SOS ClassroomAt the end of the school year, LAUSD, the second largest school district in the U.S., canceled summer school for K-8 students. Reports estimate 225,000 students affected, but surely this is an understatement because every child is affected when children in their class have not received the instruction they need. This summer, my students at the University of Southern California have been tackling this problem using social bookmarking tools, namely Diigo and Delicious. The project aims to crowsource education.

SOS Classroom

What would it mean to crowdsource education? Send all of LA’s students to New Delhi? (No, that would be outsourcing.) To crowdsource education is to take something very time consuming, like tagging free online educational sites, and to distribute the labor across the playbor factories of Internet users. Nana and Granddad can find sites along with the teacher of room 24 and the average person on the street.

That last term, playbor, came up in a heated IDC discussion that Trebor Scholtz began when he started the thread: The Internet as Playground and Factory.


While Trebor and the IDC-ers debated the various traps and advantages of siphening work from Internet keystrokes, my students and I were contemplating submitting a work order to the Factory/Playground.

The result is the SOS Classroom, the initial version of a site dedicated to serving those in search of free online resources for their K-8 students. Rather than create this list ourselves, we did what any Net-loving Web 2.0 class might do, we put out a call to create an Open Season for all free resources.

Donors had 3 ways to submit resources:

  • email us
  • Twitter with #sosclassroom
  • bookmark the site with the tag “sosclassroom”

That initial tag brings the resources to our attention. Additional tags would help us differentiate subject, grade level, and even quality of the resource.

Of course, it’s bigger than just 1 website.

The secret of SOS Classroom is that anyone can access the tagged resources by checking either the Diigo or Delicious tagged pages for “sosclassroom.” In fact, what we’re really promoting is NOT a website full of resources, but a tagging practice with an eye toward sharing resources in a way that benefits teachers and students.

Imagine if resources neatly tagged with grade level and content.
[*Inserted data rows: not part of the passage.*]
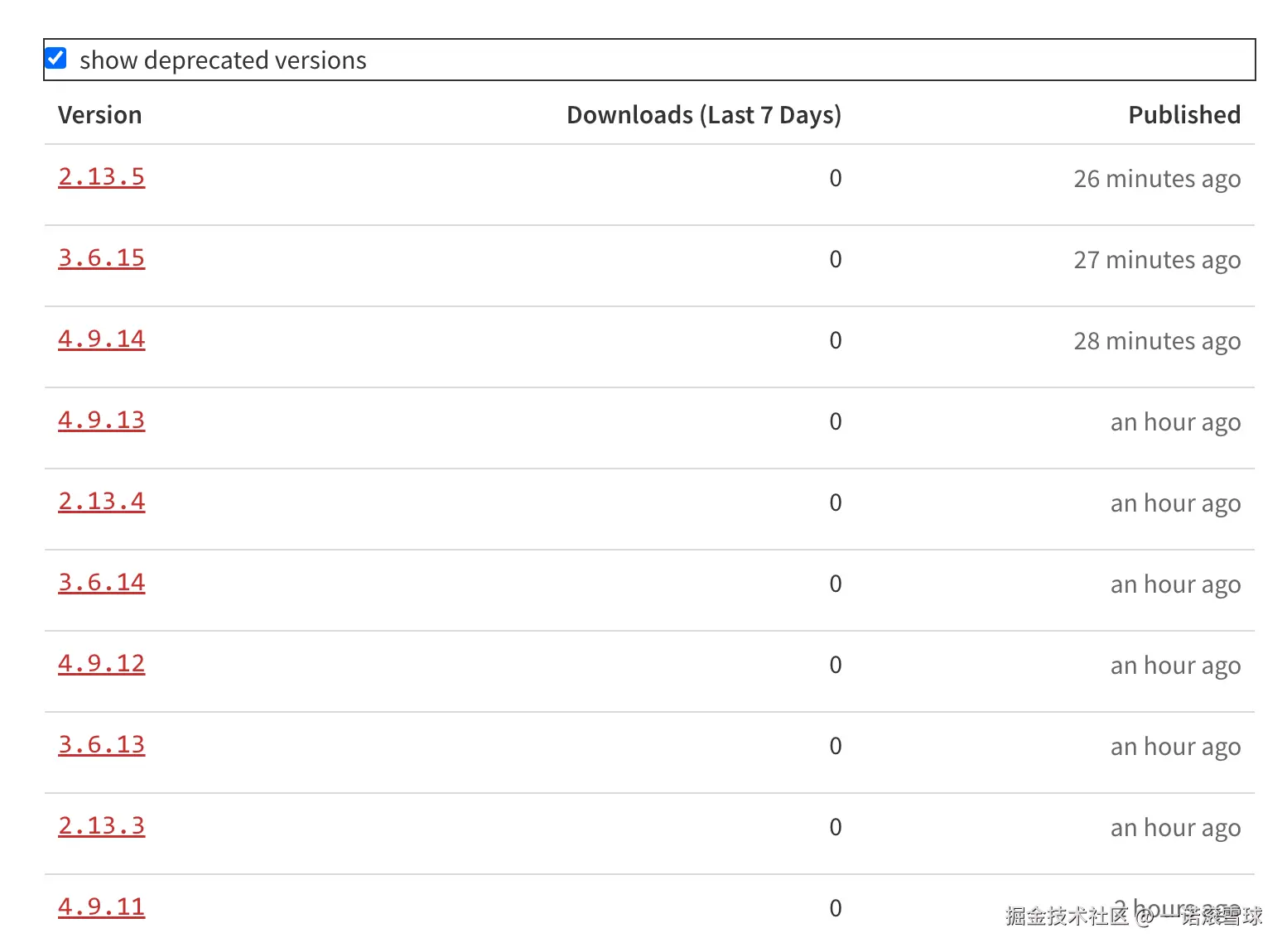This screenshot has height=952, width=1287.
Task: Open version 3.6.15 link
Action: point(101,257)
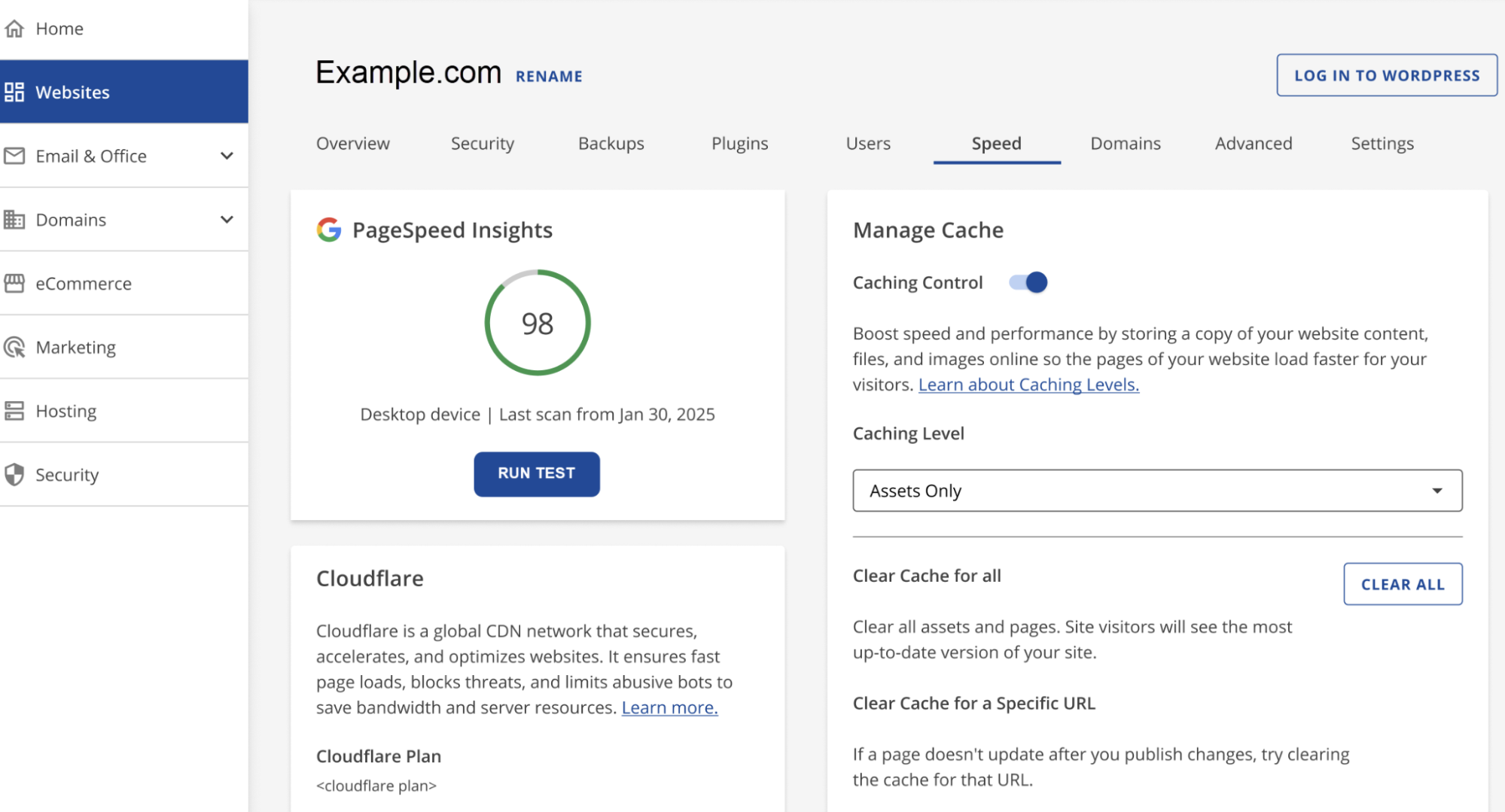Click the CLEAR ALL button
This screenshot has height=812, width=1505.
point(1403,584)
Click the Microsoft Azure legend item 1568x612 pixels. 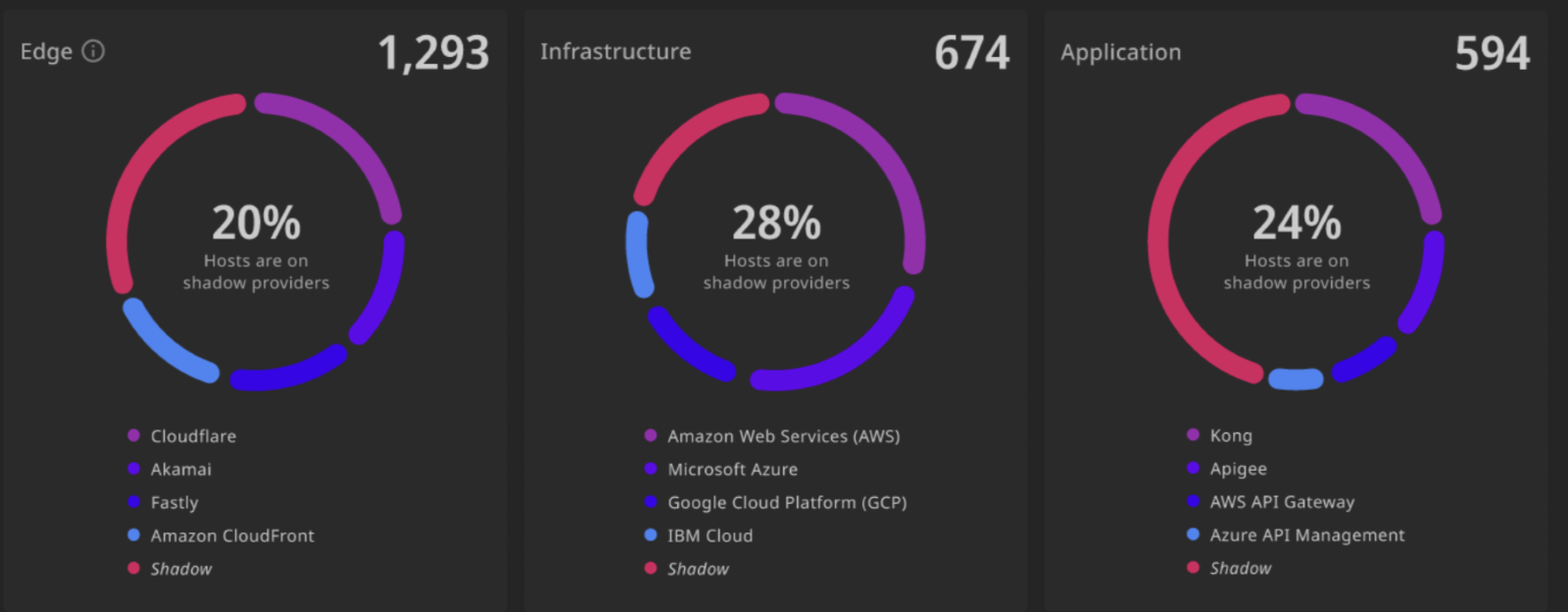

Of course, they wouldn’t all be perfect resources, but the tag would serve to put them into the stream. Once there, any user could filter results based on their personal needs, popularity of the site, or some other system.

The students are testing the site at a K-5 summer camp run through Champions. So far, the campers seem quite pleased with the resources. They plan to tell their parents about them. Here are educational resources that kids want to go home and tell their parents about. One student wrote on his or her evaluation form (I heart sosclassroom). More than the buzzword of crowdsourcing, such a project of tagging resources according to educational resources could even go viral.